Uns erreichte eine Nachricht aus Lucksis Reich, daß Thargo dort angekommen
wäre. Anstatt daß er nun aber seiner gerechten Strafe, die Lucksi ja selbst
für ihn gefordert hatte, zugeführt worden wäre, ernannte ihn Lucksi II. zum
neuen Heerführer seines Reiches.
Man kann sich vorstellen, daß das Entsetzen in allen Teilen Tamars großwar, als diese Nachricht bekannt wurde. Niemand konnte diesen Sinneswandel
verstehen. Es kann nur vermutet werden, daß Thargo doch nicht alle seine
magischen Fähigkeiten verloren hat und er diese benutzte, um sich selbst
nicht nur zu retten, sondern sogar wieder in sein altes Amt einzusetzen.
Diese unerwartete Entwicklung hat nun vermutlich auch Auswirkungen auf die
geplanten zweiten Tamarschen Wettspiele in Lucksis Reich. Schon mehrere
Herren erklärten, sie würden keinen Athleten dorthin entsenden und ich kann
sie angesichts der unklaren Lage durchaus verstehen. Auch ich würde mich
keinesfalls in ein Reich begeben, in dem ein überführter Schwarzmagier
Heerführer ist.
In den letzten Jahren kamen die wichtigsten Neuigkeiten für die Erzlande
aus den entfernten Gefilden von Elerion. Nachdem unsere neue Siedlung
einige Größe erreicht hat, können die dortigen Siedler nun auch selbst
Waffen und Rüstungen herstellen und Truppen ausrüsten. Mit diesen haben sie
die ersten eröffneten Minen gegen übergriffe von Orkhorden und Armeen von
Zwergen gesichert. Außerdem haben einige Truppen damit begonnen, daß noch
weiter östlich gelegene Gebirge nach weiteren Erzvorkommen abzusuchen.

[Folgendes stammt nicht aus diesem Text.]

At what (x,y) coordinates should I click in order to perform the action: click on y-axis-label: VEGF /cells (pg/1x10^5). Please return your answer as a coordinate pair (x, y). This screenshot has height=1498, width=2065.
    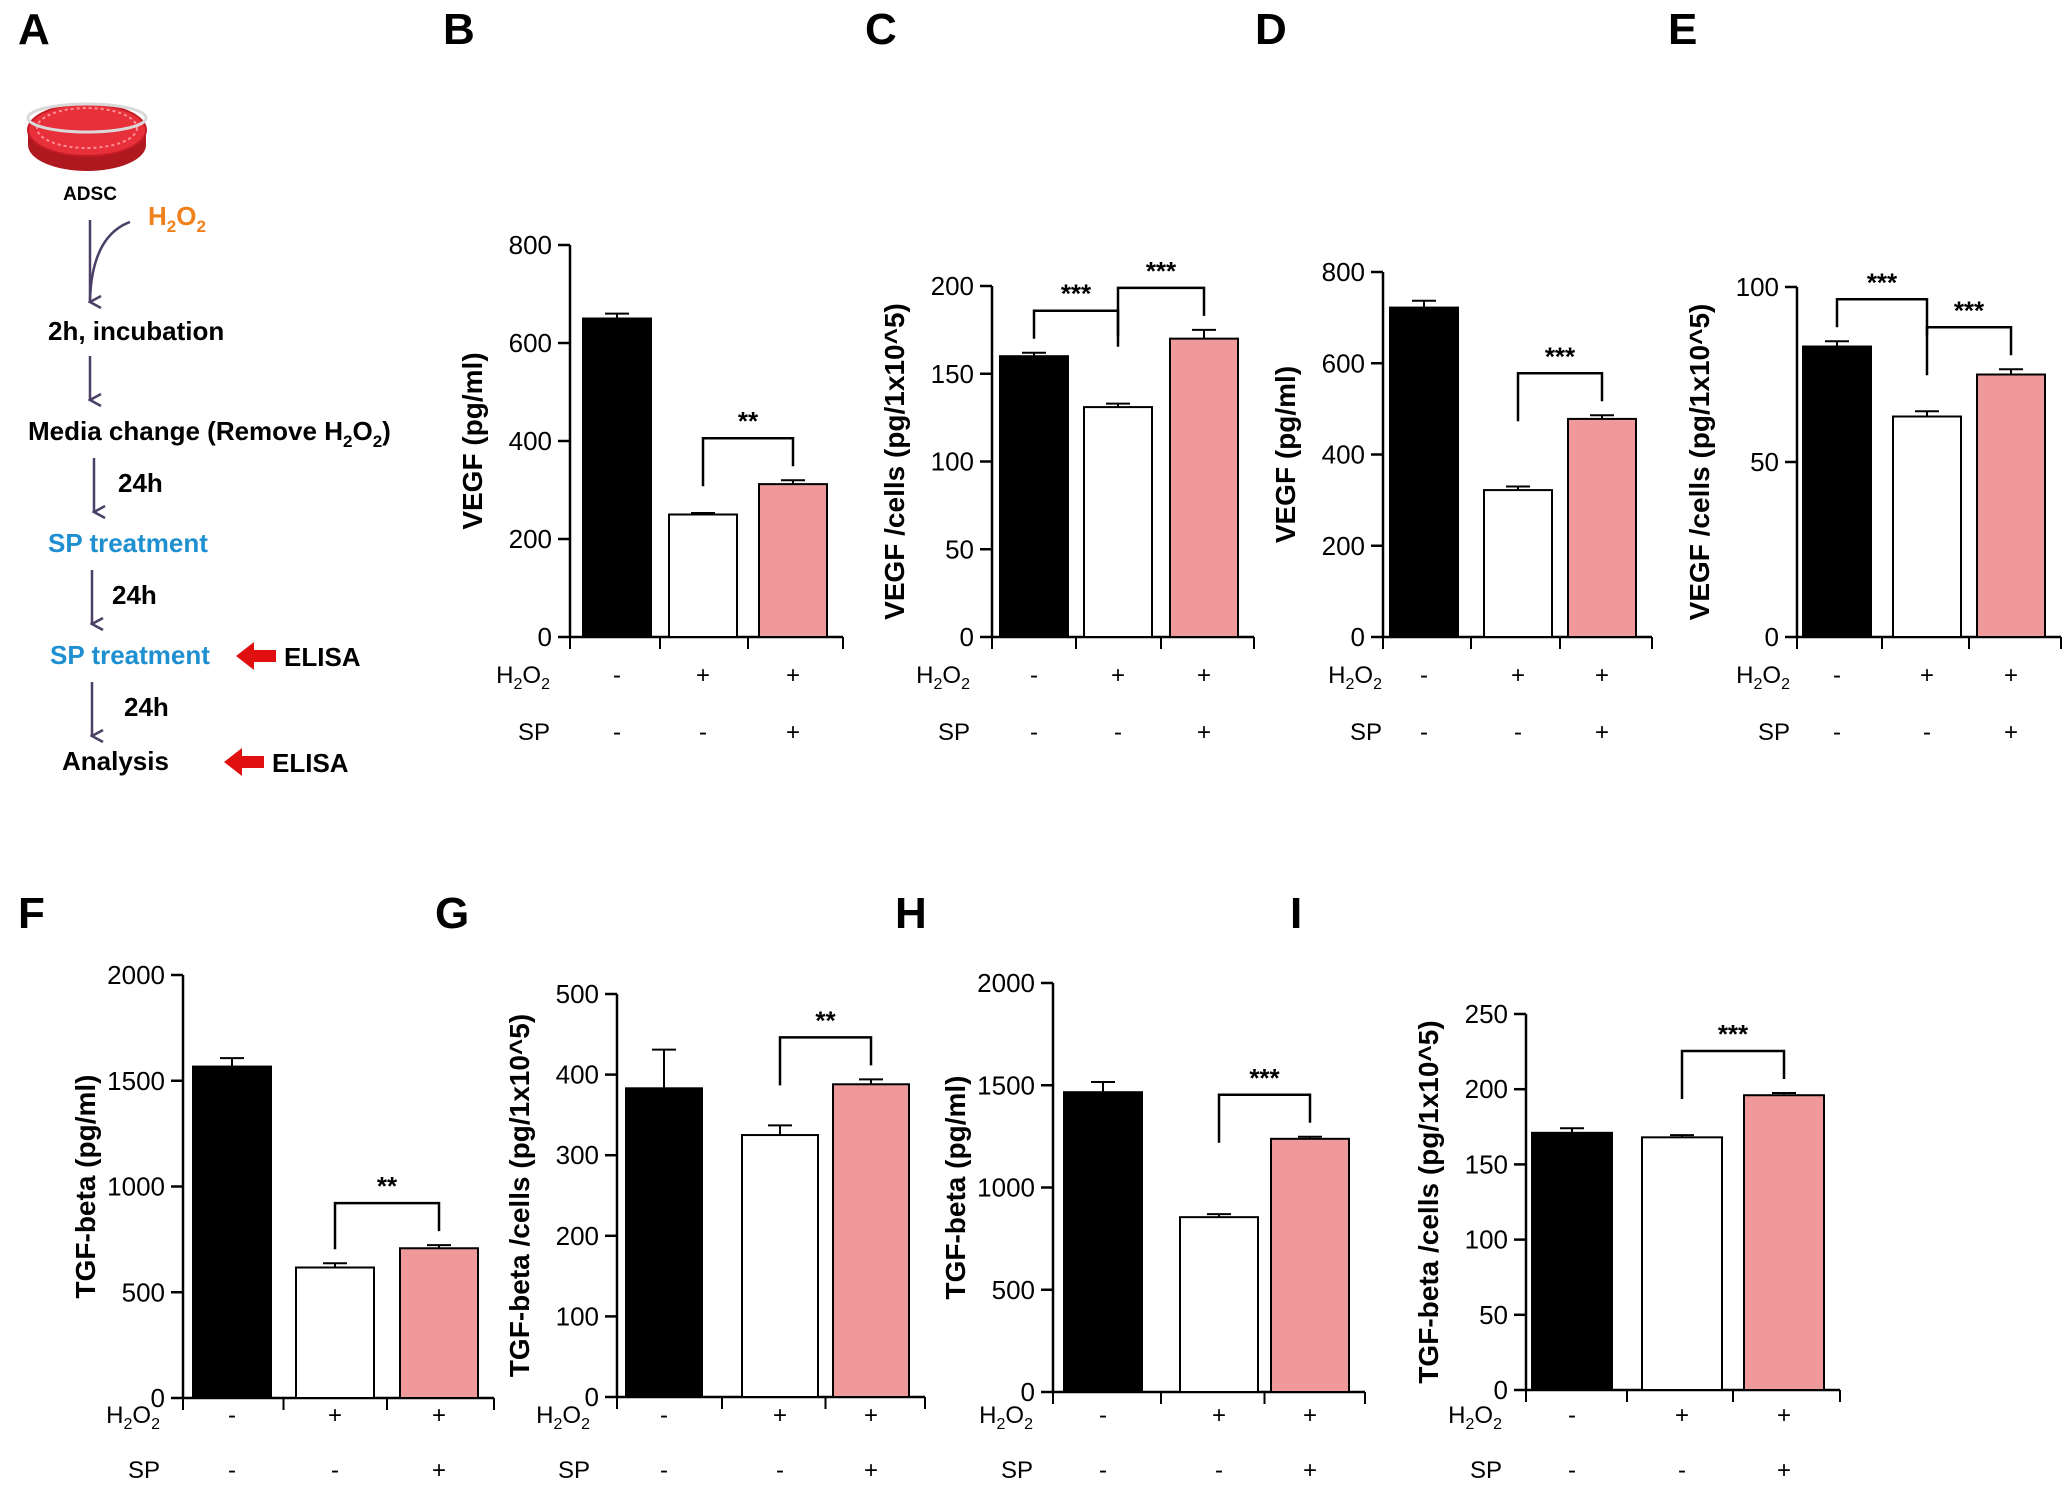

Aufgrund der bisher entdeckten reichen Vorkommen an verschiedenen Erzen,
sowie des reichhaltigen Angebotes an Holz durch die westlich der neuen
Siedlung gelegenen Wälder, läuft die Warenproduktion in unserer neuesten
Kolonie ganz prächtig. Dadurch können wir nun noch schneller unsere
begehrten Waren nach Nonakesh und zu anderen Gegenden auf Elerion schicken.